Exercise:
Copy every entry exactly, but skip the pictures.

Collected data
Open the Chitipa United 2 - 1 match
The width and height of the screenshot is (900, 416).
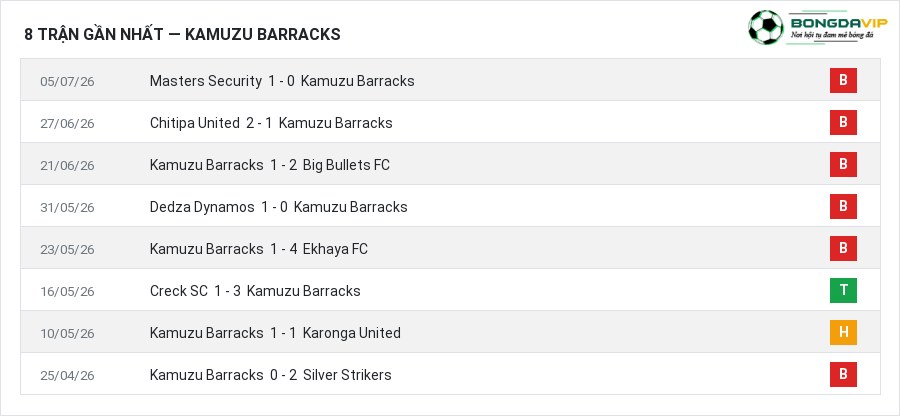pyautogui.click(x=271, y=123)
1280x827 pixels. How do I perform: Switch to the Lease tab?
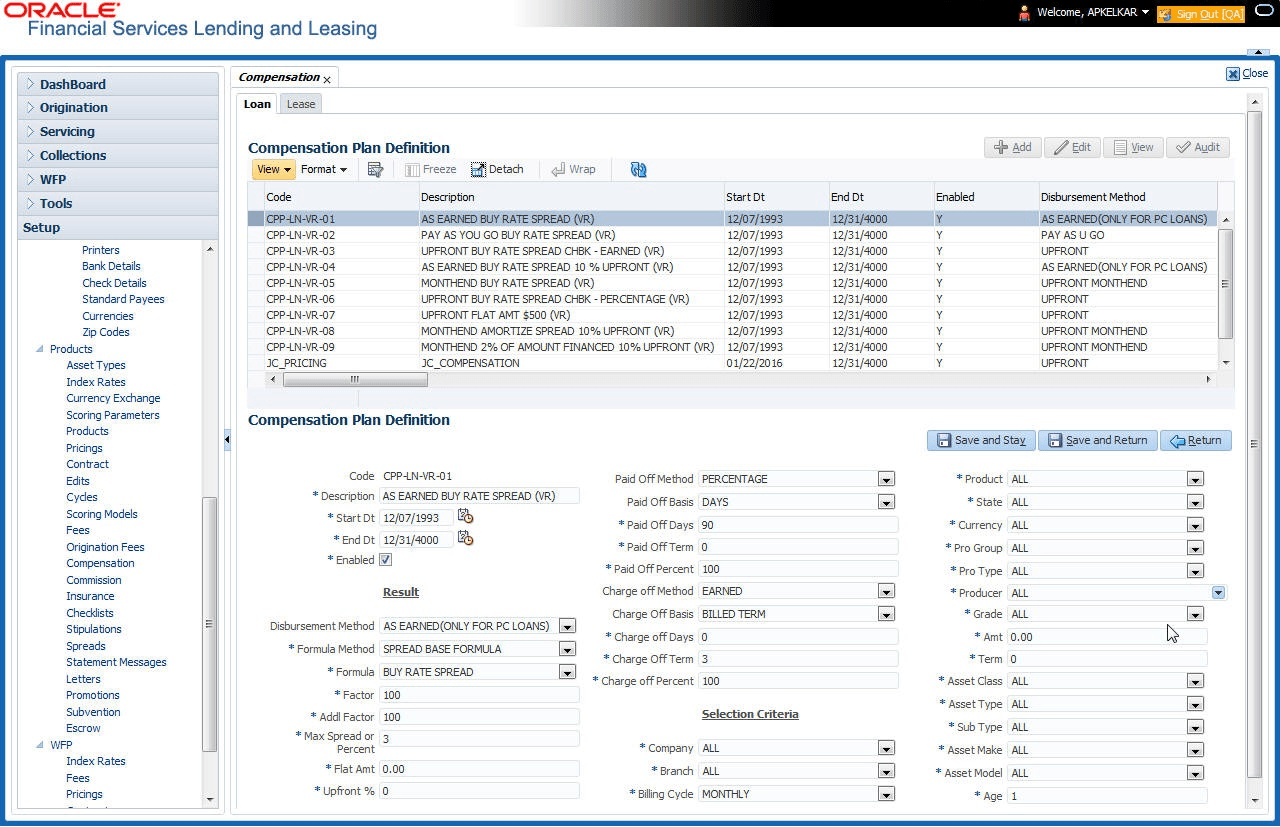[x=301, y=104]
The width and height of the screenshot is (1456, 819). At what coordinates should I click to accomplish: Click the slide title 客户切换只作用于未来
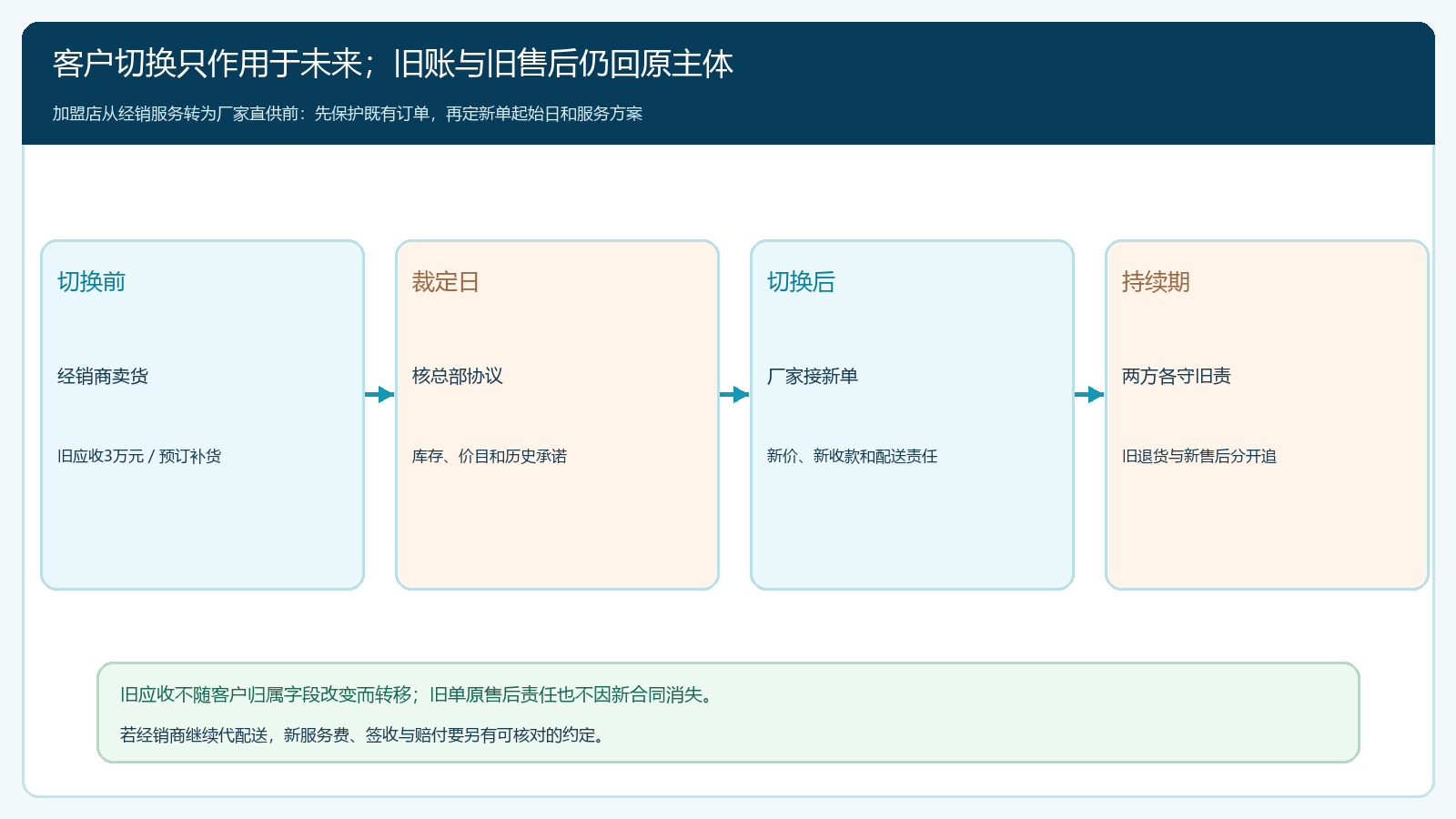click(x=393, y=64)
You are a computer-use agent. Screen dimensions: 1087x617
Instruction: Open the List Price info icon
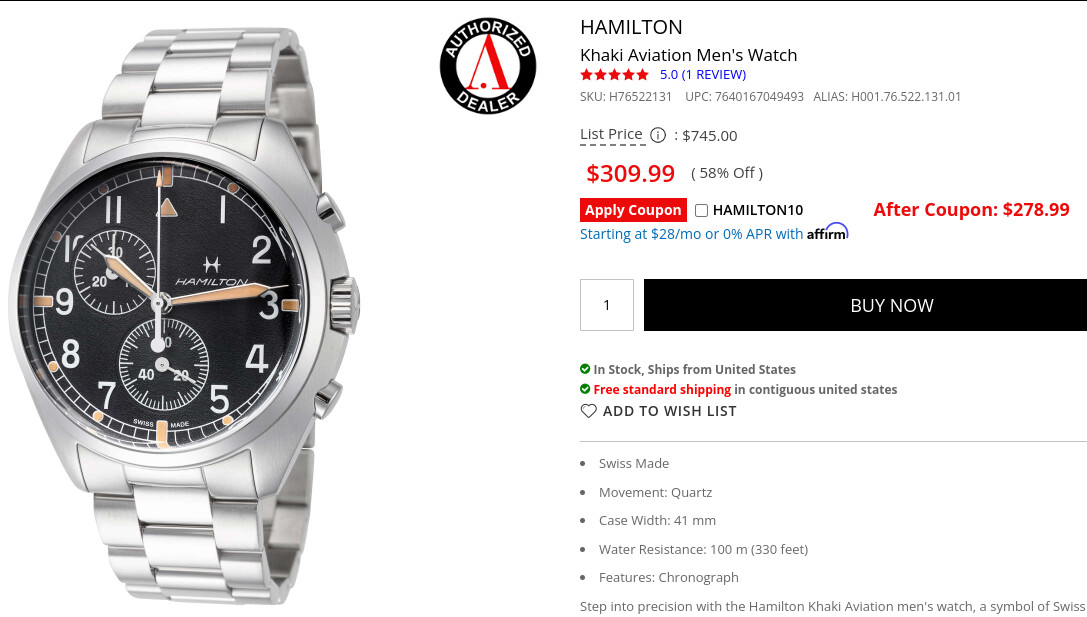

Written response:
Open the Chitipa United 2 - 1 match
The width and height of the screenshot is (900, 416).
pyautogui.click(x=271, y=123)
1280x827 pixels. How do I perform: Switch to the Lease tab?
[x=301, y=104]
The width and height of the screenshot is (1456, 819). At what coordinates should I click to accomplish: Click the slide title 客户切换只作用于未来
click(x=393, y=64)
You are a computer-use agent. Screen dimensions: 1087x617
Instruction: Open the List Price info icon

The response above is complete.